◆ Information shown:
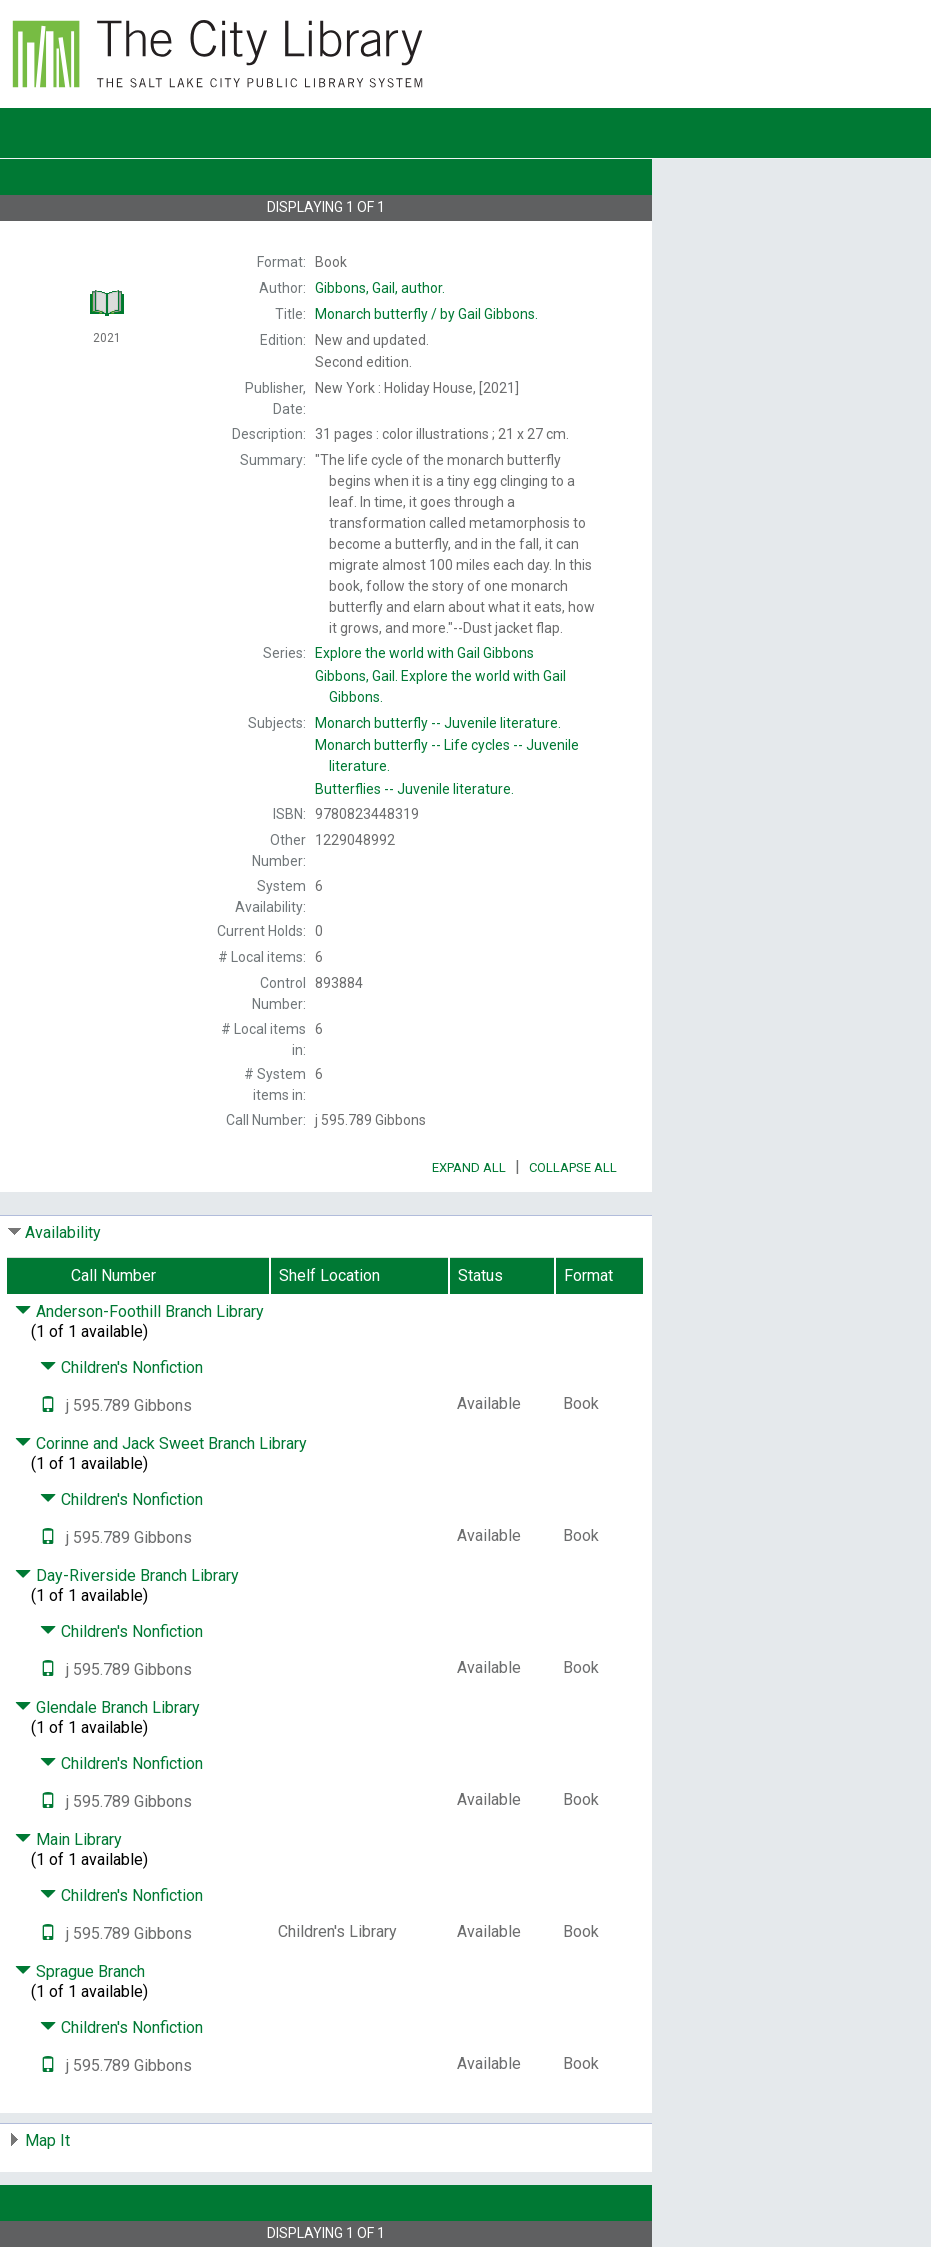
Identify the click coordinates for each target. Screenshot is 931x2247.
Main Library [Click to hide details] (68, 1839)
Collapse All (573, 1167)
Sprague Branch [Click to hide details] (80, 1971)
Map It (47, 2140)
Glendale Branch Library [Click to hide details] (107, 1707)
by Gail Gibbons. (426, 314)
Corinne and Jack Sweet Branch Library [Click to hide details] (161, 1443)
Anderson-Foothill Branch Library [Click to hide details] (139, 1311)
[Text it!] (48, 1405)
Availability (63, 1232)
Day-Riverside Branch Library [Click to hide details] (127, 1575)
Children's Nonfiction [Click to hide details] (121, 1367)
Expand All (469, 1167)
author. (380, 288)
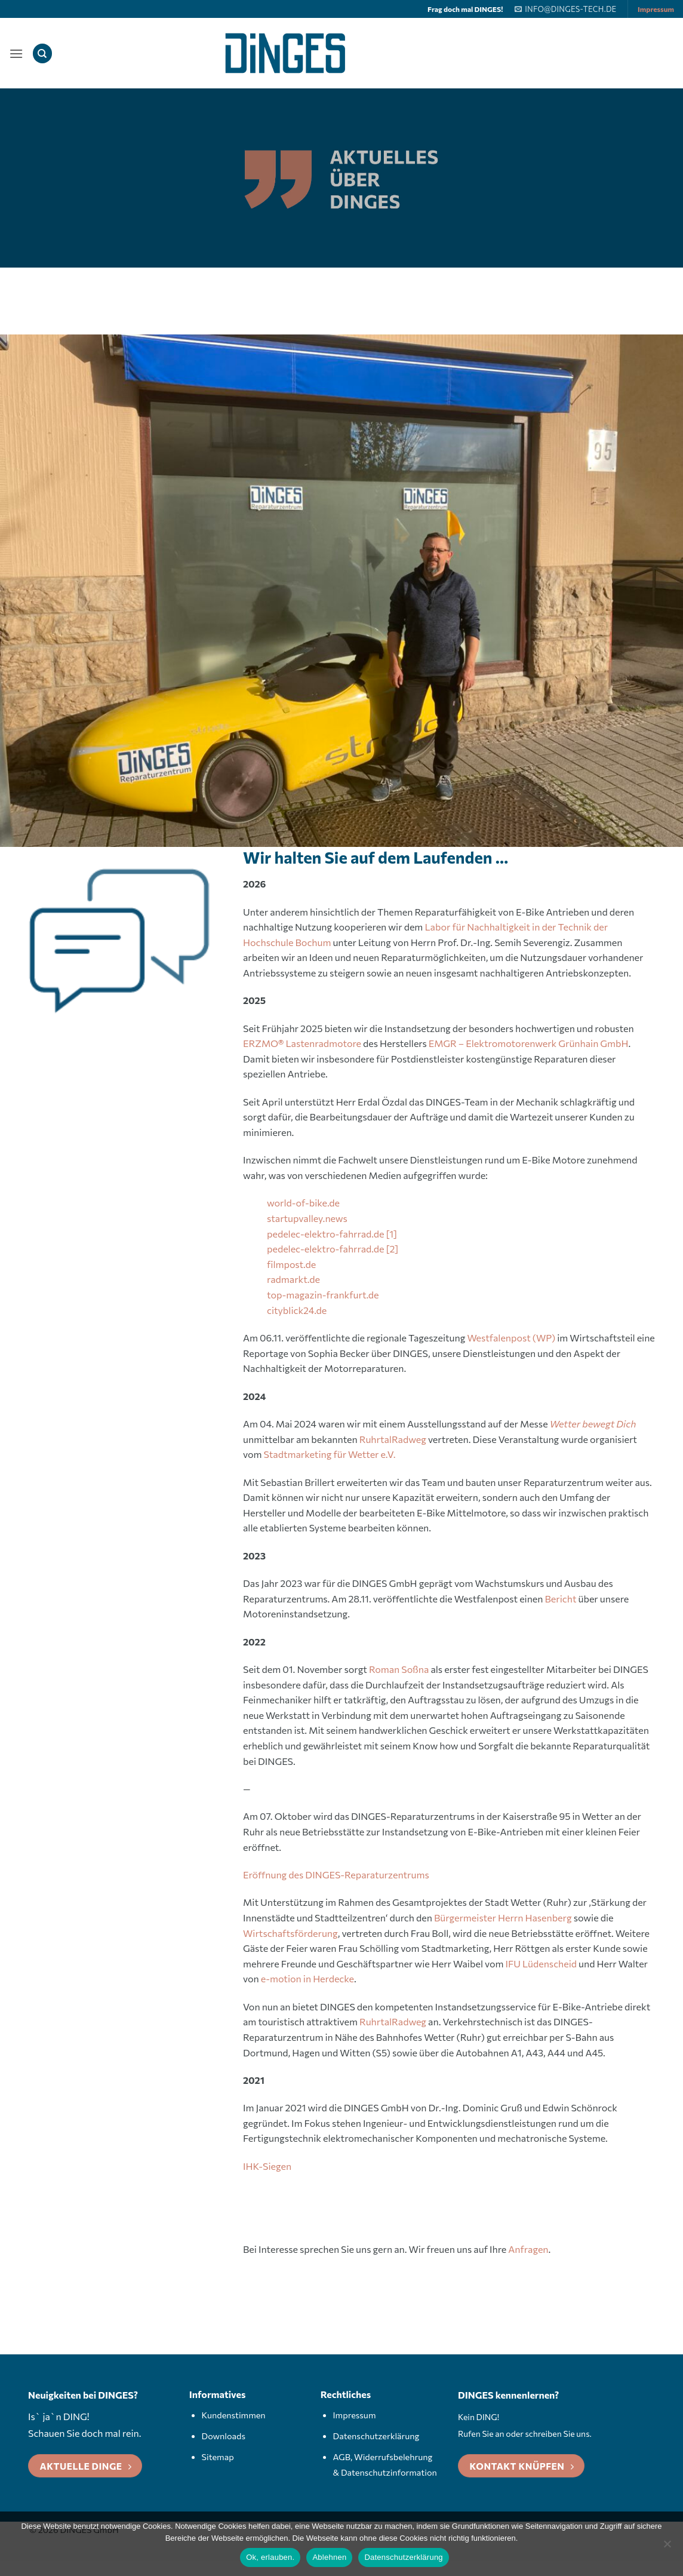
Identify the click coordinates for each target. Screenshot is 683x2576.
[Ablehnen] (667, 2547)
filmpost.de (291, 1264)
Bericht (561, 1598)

◆ The request: Please copy every line of the listing above word for word, leaving out the pictures.

◆ Finished exercise:
Identify the click coordinates for each target. Screenshot is 931x2247.
Main Library [Click to hide details] (68, 1839)
Collapse All (573, 1167)
Sprague Branch [Click to hide details] (80, 1971)
Map It (47, 2140)
Glendale Branch Library [Click to hide details] (107, 1707)
by Gail Gibbons. (426, 314)
Corinne and Jack Sweet Branch Library [Click to hide details] (161, 1443)
Anderson-Foothill Branch Library [Click to hide details] (139, 1311)
[Text it!] (48, 1405)
Availability (63, 1232)
Day-Riverside Branch Library [Click to hide details] (127, 1575)
Children's Nonfiction [Click to hide details] (121, 1367)
Expand All (469, 1167)
author. (380, 288)
Identify the click coordinates for each target. Screenshot is 683x2576.
[Ablehnen] (667, 2547)
filmpost.de (291, 1264)
Bericht (561, 1598)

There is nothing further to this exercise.